YouthBuild’s Student Experience

Students at YouthBuild consistently report that their interactions with staff and peers are what most distinguish YouthBuild from their previous schools. YouthBuild Philly’s personalized and positive culture has been recognized and held up as a national example of successful youth development programming.

Our program prioritizes building community and positive relationships among students and staff. Students and staff come together several times a week for community meetings where they can reflect together, make announcements, and recognize each other for their efforts. The school employs a Restorative Practices model to address conflicts and develop students’ leadership and ability to resolve disagreements.

Many YouthBuild students experience challenges in their lives outside of school that can jeopardize their academic success and overall well-being. Every student is paired with a student advisor who coordinates all the student’s support services. Students have access to individual counseling sessions with trained therapists, as well as one-on-one counseling with their student advisor. Each student additionally has a staff mentor who checks in regularly to make sure that school and life are going well, and to provide additional support and motivation throughout the year.

YouthBuild Philly has successfully graduated over 3,600 students to date and still counting.

“I love getting my hands dirty. I love community service. I love helping people. And even when I can’t see the people I’ve helped, I know I did good and I feel like I did good. I want to really thank YouthBuild for that and for this tremendous change in me. I’m just so happy to be the person I am now because of YouthBuild.”


Service in the community is a cornerstone of YouthBuild Philly’s philosophy and program. Over the course of the year, all students engage in community service as part-time AmeriCorps members. In the process of changing their own lives, students drive change in their own communities and combat negative stereotypes about out-of-school youth.

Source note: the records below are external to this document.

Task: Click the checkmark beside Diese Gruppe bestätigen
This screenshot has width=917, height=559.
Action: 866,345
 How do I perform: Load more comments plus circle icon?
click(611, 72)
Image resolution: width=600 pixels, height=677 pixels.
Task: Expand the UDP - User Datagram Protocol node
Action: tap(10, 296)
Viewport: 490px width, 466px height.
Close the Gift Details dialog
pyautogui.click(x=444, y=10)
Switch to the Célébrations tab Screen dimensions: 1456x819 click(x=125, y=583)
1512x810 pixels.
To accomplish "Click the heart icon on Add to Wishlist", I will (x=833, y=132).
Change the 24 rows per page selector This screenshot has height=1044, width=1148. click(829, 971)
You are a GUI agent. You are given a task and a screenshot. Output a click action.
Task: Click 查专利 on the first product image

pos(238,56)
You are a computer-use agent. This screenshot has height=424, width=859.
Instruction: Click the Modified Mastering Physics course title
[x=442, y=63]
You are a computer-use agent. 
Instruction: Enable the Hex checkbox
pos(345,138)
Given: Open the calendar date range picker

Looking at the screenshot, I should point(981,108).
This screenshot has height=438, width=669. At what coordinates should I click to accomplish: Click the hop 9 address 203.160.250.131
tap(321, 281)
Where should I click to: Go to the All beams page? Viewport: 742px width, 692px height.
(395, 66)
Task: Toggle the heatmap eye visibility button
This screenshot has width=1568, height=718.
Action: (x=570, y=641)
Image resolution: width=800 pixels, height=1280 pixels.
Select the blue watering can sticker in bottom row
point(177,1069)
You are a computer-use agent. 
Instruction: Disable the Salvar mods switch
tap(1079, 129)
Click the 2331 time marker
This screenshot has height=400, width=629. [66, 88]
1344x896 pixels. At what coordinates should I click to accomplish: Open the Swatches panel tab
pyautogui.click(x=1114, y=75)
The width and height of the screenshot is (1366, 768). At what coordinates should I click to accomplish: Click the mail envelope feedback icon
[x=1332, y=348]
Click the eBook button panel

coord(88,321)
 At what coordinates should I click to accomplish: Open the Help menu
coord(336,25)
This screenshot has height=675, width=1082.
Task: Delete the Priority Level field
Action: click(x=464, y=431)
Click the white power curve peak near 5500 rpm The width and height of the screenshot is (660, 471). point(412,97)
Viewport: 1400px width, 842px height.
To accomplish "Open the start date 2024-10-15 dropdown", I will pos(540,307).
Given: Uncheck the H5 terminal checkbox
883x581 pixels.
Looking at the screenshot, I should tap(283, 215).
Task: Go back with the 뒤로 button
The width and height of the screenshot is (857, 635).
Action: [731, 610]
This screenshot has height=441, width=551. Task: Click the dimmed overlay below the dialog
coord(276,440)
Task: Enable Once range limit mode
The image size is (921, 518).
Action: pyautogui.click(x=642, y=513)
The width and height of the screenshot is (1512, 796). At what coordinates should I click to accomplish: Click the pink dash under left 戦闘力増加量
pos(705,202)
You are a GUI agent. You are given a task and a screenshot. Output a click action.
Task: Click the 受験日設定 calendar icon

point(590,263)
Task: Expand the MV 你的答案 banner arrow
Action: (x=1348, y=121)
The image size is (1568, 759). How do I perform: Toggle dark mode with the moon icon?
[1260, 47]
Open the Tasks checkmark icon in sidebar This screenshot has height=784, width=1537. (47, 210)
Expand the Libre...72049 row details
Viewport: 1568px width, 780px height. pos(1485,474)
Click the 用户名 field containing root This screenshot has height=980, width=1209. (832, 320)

Service projects often occur in partnership with local non-profits and take place in community spaces all over the city – from urban farms and basketball courts to elementary schools and youth shelters. YouthBuild also organizes an annual service Spring Break trip for students interested in serving a community outside of Philadelphia.

Students are required to complete 300 hours of community service by graduation, which includes their hands-on vocational training at the worksite. Each student who successfully meets this requirement earns an educational award, good for up to 7 years, which can be used for education costs or to repay loans.

This benefit is made possible through partnerships with AmeriCorps and the Corporation for National and Community Service via YouthBuildUSA.